Antigen modifications improve nucleoside-modified mRNA-based influenza virus vaccines in mice
Why this work is in the frame
A frame that forgets how it found something cannot be audited. These are the routes that admitted this work.
Bibliographic record
Abstract
Nucleoside-modified, lipid nanoparticle-encapsulated mRNAs have recently emerged as suitable vaccines for influenza viruses and other pathogens in part because the platform allows delivery of multiple antigens in a single immunization. mRNA vaccines allow for easy antigen modification, enabling rapid iterative design. We studied protein modifications such as mutating functional sites, changing secretion potential, and altering protein conformation, which could improve the safety and/or potency of mRNA-based influenza virus vaccines. Mice were vaccinated intradermally with wild-type or mutant constructs of influenza virus hemagglutinin (HA), neuraminidase (NA), matrix protein 2 (M2), nucleoprotein (NP), or matrix protein 1 (M1). Membrane-bound HA constructs elicited more potent and protective antibody responses than secreted forms.
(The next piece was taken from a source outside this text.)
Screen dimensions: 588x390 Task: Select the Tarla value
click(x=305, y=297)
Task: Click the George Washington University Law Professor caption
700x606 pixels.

Altering the catalytic site of NA to reduce enzymatic activity decreased reactogenicity while protective immunity was maintained. Disruption of M2 ion channel activity improved immunogenicity and protective efficacy. A comparison of internal proteins NP and M1 revealed the superiority of NP in conferring protection from influenza virus challenge. These findings support the use of the nucleoside-modified mRNA platform for guided antigen design for influenza virus with extension to other pathogens.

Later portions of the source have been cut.